New Research Grants Awarded

CCRC Meeting RoomIn pursuit of our ongoing mission, Conquer Chiari has awarded four new research grants totaling $236,000 as a result of a recent meeting at the Conquer Chiari Research Center (CCRC).

The CCRC has quickly become the focal point for Chiari research in the scientific community and in November held a meeting which attracted a number of researchers from a variety of disciplines. At the meeting, several project ideas were presented and Conquer Chiari has selected four of them for funding:

1.  MRI Based Classification of Chiari Malformation

Almost every Chiari patient knows that tonsillar herniation alone is not a good indicator of symptomatic Chiari. The question then becomes, is there another objective way to identify (or diagnose) symptomatic Chiari from MRIs? Dr. Malena Espanol of the Mathematics Dept. at the University of Akron believes there is. Dr. Espanol will apply what is known as Machine Learning to the problem. Basically, the idea is to input a large amount of data – in this case morphometric measurements from the MRIs of Chiairi patients and healthy controls – into a computer analysis, so the computer can learn how to distinguish between symptomatic and asymptomatic Chiari. Dr. Espanol’s preliminary results are very encouraging, so Conquer Chiari has awarded her a $33,000 grant to continue her promising work. Developing an objective way to diagnose Chiari is one of Conquer Chiari’s top research priorities.

2.  Voices of Chiari: Advancing Chiari Research Through a National Patient Registry

The Conquer Chiari Patient Registry now has data from more than 1600 patients. To analyze this wealth of information, Conquer Chiari is awarding Dr. Michelle Chyatte and her colleagues at NEOMED a $90,000 grant. The project includes statistical analysis for professional publications, and the creation of a new website which will allow patients to compare themselves to the data in the registry. In addition the NEOMED team will perform in-depth qualitative research on patients and their families to better describe how Chiari impacts people.

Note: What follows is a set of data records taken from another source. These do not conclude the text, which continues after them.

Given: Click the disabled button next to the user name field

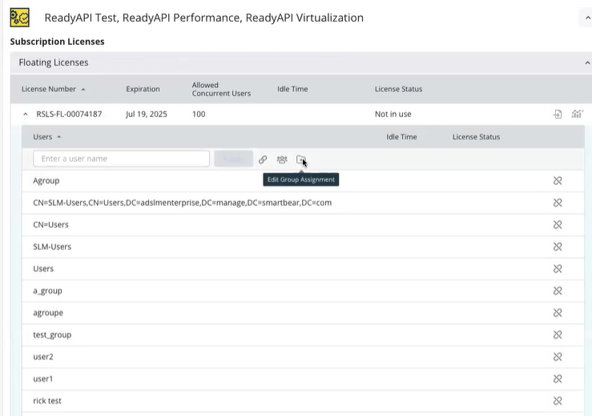Looking at the screenshot, I should tap(233, 159).
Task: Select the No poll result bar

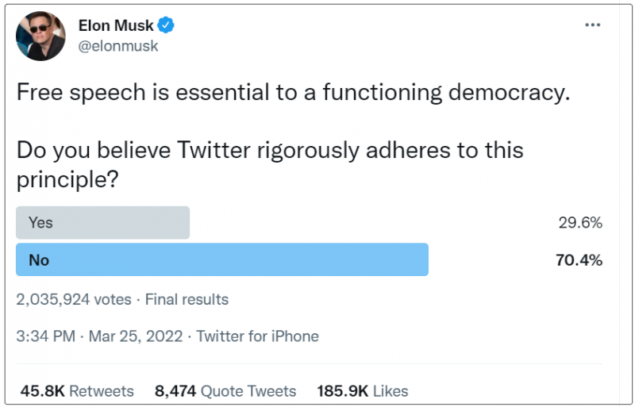Action: point(222,259)
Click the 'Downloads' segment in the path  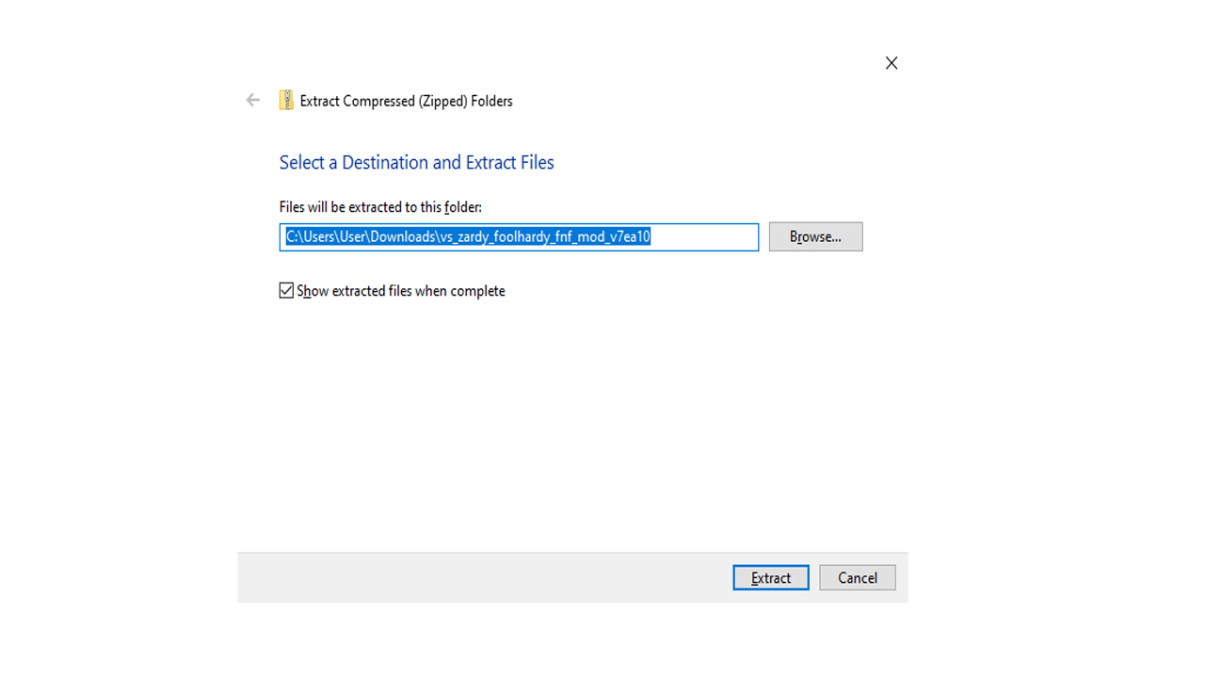click(402, 237)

3.  The Developmental and Psychoeducational Impact of Chiari Malformation

Dr. Kevin Kaut, a professor in the Psychology Department at the University of Akron, and a former school psychologist will examine in depth the impact Chiari has on school age children and adolescents with a $53,000 grant. Specifically, Dr. Kaut will interview and assess Chiari patients in different age groups to gather data on their cognitive abilities and school experiences. By scientifically examining how Chiari affects children in school, Dr. Kaut believes he can then develop materials and guides for both parents and school officials to maximize Chiari children’s participation in the school environment.

4.  Metabolic and Inflammatory Alterations in Patients with Chiari Malformation

Many neurological conditions, such as MS, have been shown to involve significant changes in brain metabolism with indications of an inflammatory response. Dr. Leah Shriver, a professor in the Department of Chemistry and Biology at the University of Akron, will use a $60,000 grant to explore her hypothesis that Chiari patients, due to the tonsillar herniation and disrupted flow of cerebrospinal fluid (CSF) will show significant alterations in the metabolic profile associated with the central nervous system. Dr. Shriver is an expert in metabolomics and has studied the metabolic response associated with MS. Dr. Shriver believes that characterizing the metabolic response of CM patients will provide insights into the fundamental understanding of Chiari and also may provide an indicator of Chiari related pain.

These exciting projects only came about because of the hard work of the thousands who raise money for and donate to Conquer Chiari each year. The establishment of the CCRC has sparked a tremendous amount of interest in Chiari research and new types of researchers (such as chemists, psychologists, and mathematicians) are learning about and getting involved with Chiari each and every day. As more and more researchers join the battle, it is our hope that Chiari will finally receive the attention the community so deserves.